**Excerpt**
◇ ◇ ◇ ◇

Haneke gives us his greatest hits
When a film starts with creepy, Facebook Live-style camera phone footage of a character who then spends the rest of it vegetatively swaddled in hospital bedsheets, most alert cinephiles could probably have a decent stab at the director. It’s not going to be Steven Spielberg.
No, Michael Haneke is back to many of his old tricks in Happy End, which enfolds the child psychopathy of Benny’s Video, the bourgeois nightmare of Hidden, the euthanasia theme of Amour, and the racial discomfort of Code Unknown, into a curious and sometimes insidiously effective greatest hits tableau.
Now 75, the Austrian auteur may not have repeated himself this much since his English-language remake of Funny Games in 2007, but self-plagiarism is the highest form of self-flattery, or something. The characters are an extended family of moneyed French haute-bourgeois types, headed by octogenarian Georges Laurent (Jean-louis Trintignant), who has passed his construction business on to his daughter Anne (Isabelle Huppert).
It’s a loose sequel to Amour, in which Georges also appears, and nods back to that film’s most controversial scenes, in which we saw Georges’s mercy killing of his wife. But now it’s Georges’s turn to wish upon himself an accelerated demise – for “Happy End”, think Dignitas – which he does at several points.
Meanwhile, the household is coping with the arrival back into their lives of 12-year-old Eve (Fantine Harduin), Anne’s niece, who is the smartphone owner from that first sequence, and responsible, we’re fairly sure, for putting her own mother into that coma with a drug overdose.
Her father, Thomas (Mathieu Kassovitz), has a second wife and new baby, but we also find out that he’s having an affair, when sequences of red-hot online messaging between him and his mistress fill the screen.

◇ ◇ ◇ ◇

**Dataset excerpts**
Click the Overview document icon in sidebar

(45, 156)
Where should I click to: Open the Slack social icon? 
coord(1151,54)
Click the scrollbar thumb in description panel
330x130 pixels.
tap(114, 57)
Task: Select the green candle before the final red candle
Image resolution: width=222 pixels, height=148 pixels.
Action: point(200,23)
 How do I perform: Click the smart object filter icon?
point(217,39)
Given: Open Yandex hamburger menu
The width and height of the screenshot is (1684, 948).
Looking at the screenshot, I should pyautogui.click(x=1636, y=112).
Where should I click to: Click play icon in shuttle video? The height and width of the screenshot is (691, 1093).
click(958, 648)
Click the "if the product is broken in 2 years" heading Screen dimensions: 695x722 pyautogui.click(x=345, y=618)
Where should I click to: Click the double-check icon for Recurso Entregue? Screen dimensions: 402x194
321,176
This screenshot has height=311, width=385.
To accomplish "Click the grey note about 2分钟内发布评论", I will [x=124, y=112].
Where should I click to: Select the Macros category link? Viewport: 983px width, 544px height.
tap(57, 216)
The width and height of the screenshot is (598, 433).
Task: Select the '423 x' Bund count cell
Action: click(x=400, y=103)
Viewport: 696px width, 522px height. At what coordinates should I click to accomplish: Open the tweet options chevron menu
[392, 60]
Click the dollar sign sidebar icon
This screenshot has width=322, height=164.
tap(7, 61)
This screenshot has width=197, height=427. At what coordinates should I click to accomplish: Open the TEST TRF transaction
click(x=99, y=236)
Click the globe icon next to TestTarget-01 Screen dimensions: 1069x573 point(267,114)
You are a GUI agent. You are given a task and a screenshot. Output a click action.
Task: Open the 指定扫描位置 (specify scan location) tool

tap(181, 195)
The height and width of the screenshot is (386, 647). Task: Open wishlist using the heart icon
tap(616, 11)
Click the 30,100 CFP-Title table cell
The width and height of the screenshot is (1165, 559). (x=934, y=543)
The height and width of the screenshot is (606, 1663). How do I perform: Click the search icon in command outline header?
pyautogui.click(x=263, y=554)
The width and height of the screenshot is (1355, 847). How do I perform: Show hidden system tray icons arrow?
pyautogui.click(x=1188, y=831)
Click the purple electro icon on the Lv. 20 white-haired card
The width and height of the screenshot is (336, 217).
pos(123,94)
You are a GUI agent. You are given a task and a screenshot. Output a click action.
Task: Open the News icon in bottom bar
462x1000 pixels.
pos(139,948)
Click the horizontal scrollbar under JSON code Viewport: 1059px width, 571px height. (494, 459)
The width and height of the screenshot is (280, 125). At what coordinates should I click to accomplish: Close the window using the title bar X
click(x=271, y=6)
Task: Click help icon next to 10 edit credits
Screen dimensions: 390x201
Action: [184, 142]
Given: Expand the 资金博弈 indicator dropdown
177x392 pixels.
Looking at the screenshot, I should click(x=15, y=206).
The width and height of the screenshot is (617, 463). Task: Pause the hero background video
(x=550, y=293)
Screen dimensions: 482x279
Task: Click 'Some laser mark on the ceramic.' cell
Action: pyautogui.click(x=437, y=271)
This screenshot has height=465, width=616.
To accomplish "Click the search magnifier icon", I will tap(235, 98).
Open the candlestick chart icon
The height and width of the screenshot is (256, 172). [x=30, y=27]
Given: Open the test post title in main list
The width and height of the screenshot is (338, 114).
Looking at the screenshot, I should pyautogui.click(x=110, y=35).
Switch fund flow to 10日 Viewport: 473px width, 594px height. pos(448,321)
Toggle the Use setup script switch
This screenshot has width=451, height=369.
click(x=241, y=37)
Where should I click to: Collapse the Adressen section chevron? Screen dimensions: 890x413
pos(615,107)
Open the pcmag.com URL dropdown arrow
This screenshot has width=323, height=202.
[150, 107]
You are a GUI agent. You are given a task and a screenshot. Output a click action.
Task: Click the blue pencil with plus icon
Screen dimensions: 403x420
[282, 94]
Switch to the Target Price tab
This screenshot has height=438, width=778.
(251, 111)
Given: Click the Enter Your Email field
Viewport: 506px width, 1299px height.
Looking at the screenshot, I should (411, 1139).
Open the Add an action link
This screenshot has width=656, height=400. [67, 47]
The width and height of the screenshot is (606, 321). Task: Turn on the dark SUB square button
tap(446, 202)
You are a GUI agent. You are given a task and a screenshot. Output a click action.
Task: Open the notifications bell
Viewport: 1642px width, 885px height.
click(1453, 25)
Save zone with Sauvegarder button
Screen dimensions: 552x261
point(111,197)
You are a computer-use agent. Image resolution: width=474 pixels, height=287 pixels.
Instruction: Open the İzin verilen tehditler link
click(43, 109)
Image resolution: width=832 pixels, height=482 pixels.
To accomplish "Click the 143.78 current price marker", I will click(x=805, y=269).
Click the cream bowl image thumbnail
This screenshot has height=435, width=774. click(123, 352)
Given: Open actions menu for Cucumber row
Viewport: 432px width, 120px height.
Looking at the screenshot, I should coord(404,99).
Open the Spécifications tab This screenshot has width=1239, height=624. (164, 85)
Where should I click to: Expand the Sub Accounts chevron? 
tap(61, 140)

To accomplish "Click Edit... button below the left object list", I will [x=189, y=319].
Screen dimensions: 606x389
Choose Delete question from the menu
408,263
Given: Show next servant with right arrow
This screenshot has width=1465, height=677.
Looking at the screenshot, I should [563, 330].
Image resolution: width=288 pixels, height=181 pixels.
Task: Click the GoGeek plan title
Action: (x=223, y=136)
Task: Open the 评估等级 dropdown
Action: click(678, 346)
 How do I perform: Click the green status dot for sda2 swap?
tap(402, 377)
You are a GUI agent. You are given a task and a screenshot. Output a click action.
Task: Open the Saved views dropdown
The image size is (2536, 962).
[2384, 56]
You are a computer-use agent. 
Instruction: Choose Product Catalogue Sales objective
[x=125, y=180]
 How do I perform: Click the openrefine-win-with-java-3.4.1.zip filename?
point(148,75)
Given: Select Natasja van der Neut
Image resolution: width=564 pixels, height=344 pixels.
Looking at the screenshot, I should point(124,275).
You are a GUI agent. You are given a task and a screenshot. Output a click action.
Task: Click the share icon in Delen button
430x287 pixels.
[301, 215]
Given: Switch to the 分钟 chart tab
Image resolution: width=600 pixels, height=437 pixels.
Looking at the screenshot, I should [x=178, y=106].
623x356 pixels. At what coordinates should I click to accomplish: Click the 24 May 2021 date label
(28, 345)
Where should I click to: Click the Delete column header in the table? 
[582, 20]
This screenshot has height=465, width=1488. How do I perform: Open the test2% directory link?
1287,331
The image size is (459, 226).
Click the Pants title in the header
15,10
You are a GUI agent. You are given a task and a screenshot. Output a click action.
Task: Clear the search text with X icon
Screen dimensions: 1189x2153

◇ ◇ ◇ ◇

**Questions on the material**
1 – In the Happy End review, to whom has Georges Laurent passed his construction business?
2 – Continue the Happy End review from where it stops.

**Responses by item number**
1 – His daughter Anne, played by Isabelle Huppert.

2 –
On the whole, Haneke’s style is less cumulative and more detached than ever. The film steadfastly refuses to coalesce, as thesis, thriller, winking satire on European wealth, despairing family soap opera, or any of the modes it suggests. And this is not to say he even wants it to. It flits from teasing sequence to sequence asking us to notice things: pregnant clues which make their individual contributions to meaning and sink in slowly.
No one member of the Laurent clan claims a disproportionate share of our sympathy or attention, and Haneke often seems to be shooting them from as far away as possible, flagging up a moralistic distaste about their privilege, their oblivious damage. Huppert’s Anne is mostly exasperated and seeks shortcuts from responsibility. Thomas is caught in a flirtatious phone call by his daughter, who senses everything and knows which buttons to press.
This pretty but unnerving girl, with her strange fixation on poisoning people, is the most striking character and perhaps the closest thing to the film’s centre. Anyone who has read Agatha Christie’s novel Crooked House, which also features a 12-year-old girl spying on her household and an 85-year-old grandfather – a cantankerous entrepreneur, to boot – may wonder if Haneke took his inspiration from it.
Happy End is Haneke supplementing his old routines with a wilful refusal of ante-upping: if his career to date is a series of formidable chapters, here are the footnotes.